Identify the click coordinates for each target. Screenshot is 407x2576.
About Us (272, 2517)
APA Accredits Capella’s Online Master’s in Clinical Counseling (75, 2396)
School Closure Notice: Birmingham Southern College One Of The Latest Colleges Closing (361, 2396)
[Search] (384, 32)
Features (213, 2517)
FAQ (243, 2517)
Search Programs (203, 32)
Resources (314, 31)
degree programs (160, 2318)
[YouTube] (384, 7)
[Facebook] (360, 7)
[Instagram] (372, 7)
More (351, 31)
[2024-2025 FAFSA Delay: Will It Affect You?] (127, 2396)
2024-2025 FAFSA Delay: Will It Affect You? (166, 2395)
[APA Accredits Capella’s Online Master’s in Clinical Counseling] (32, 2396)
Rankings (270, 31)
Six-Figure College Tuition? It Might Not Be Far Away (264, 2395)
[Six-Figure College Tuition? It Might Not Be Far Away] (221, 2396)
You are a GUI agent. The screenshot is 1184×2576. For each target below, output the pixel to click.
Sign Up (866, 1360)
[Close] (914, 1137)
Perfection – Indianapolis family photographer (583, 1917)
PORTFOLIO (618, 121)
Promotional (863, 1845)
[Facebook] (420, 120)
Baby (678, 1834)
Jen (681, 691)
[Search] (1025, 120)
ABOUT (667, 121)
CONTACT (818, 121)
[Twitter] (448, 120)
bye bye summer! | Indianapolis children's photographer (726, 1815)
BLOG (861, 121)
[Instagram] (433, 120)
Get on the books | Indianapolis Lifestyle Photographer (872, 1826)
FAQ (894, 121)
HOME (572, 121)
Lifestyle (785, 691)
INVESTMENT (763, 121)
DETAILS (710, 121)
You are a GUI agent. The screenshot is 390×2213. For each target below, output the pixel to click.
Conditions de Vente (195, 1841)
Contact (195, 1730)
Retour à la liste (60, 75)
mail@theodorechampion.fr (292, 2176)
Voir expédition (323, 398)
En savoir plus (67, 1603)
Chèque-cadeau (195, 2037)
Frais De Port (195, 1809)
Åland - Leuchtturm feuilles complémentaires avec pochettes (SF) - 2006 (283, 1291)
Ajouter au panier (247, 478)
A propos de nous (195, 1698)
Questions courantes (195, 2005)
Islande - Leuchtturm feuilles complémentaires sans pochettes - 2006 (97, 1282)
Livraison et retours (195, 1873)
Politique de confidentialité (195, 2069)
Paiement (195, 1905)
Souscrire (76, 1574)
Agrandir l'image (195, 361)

______

*What to produce*
Every line from the line containing "Livraison et retours (195, 1873)" to the last line of the material above must be repeated exactly, and no other line.

*Solved exercise*
Livraison et retours (195, 1873)
Politique de confidentialité (195, 2069)
Paiement (195, 1905)
Souscrire (76, 1574)
Agrandir l'image (195, 361)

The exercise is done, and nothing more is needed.